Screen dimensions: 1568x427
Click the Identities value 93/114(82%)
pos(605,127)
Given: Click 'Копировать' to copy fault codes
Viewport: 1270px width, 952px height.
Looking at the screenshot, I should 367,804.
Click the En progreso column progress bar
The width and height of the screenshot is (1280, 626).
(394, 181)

****

* _Problem statement_: Starting at the top of the records, copy every line exactly.

* _Your solution_:
Screen dimensions: 1568x427
Click the Identities value 93/114(82%)
pos(605,127)
Given: Click 'Копировать' to copy fault codes
Viewport: 1270px width, 952px height.
Looking at the screenshot, I should 367,804.
Click the En progreso column progress bar
The width and height of the screenshot is (1280, 626).
(394, 181)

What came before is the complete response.